*Selected extract*

I'm currently running a medium-priced NetGear WG302v2 WAP. So far it's been okay, although [livejournal.com profile] trinsf insists it still drops connections to her laptop. I've never managed to work out how to diagnose the local WiFi neighborhood.

Parenthetically, I'm finding it harder and harder to find a WAP qua WAP. They all seem to be WAP plus router/firewall/DHCP server/cable modem/print server/espresso machine.

Date: 2008-12-07 02:10 pm (UTC)
From: [identity profile] phred1973.livejournal.com
An excellent ability to have ;)
From: [identity profile] lemur123.livejournal.com
Tin-lead solder is usually at the eutectic point (melts at about 186C), and the nastier bioavailable oxides start forming at around 900 F, so our site Health & Safety team makes us limit our solder pots to 500 F and our solder irons to 700 F. 900 F is still too low for toxic vapours, of course, but the residues get everywhere, inevitably get ingested, and bioaccumulate.

DIE COSMIC RAYS! I HATES YOU!

Date: 2008-12-09 01:49 am (UTC)
From: [identity profile] lemur123.livejournal.com
or even a stray cosmic ray.

oooh! i HATE debugging those! especially when it isn't strong enough to actually cause permanent damage, and is just enough to cause a bit to change state.

Date: 2008-12-09 01:56 am (UTC)
From: [identity profile] lemur123.livejournal.com
the fluxes and binders that you heated up when soldering are pretty nasty, too - breathing in charred rosin and scorched organic acids is worse than smoking cigarettes, and the isopropanol vapours attack mucous membranes. our ever-paranoid site Health & Safety team made me get a $2,000 fume extractor and air purifier for each of our soldering stations. i think it's overkill, but i agree that the fumes can be pretty nasty.

*Supplied entries*

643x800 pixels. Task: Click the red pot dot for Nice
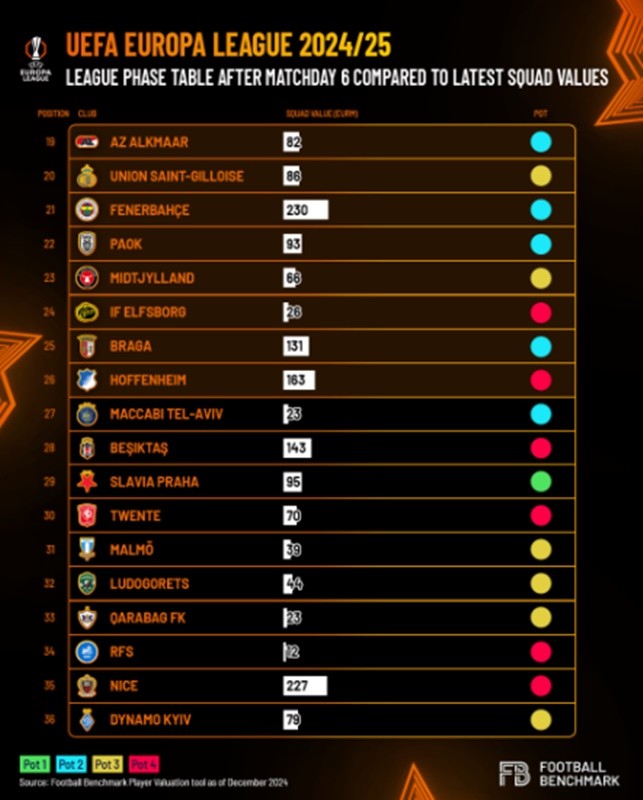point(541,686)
==
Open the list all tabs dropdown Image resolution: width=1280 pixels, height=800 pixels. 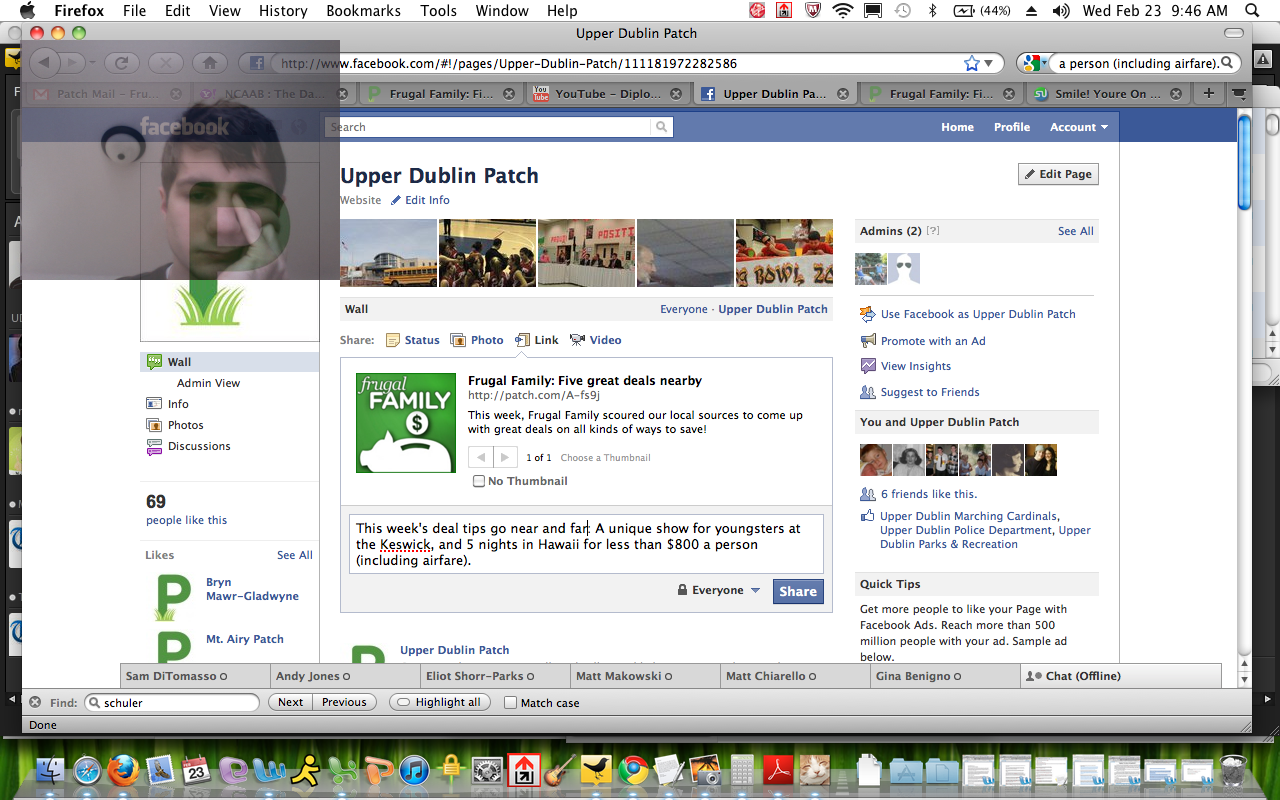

*Try it*
In the comment thread, what temperature limit does the site Health & Safety team set for solder irons? The data has nothing to do with what you're asked here.

*Your response*
700 F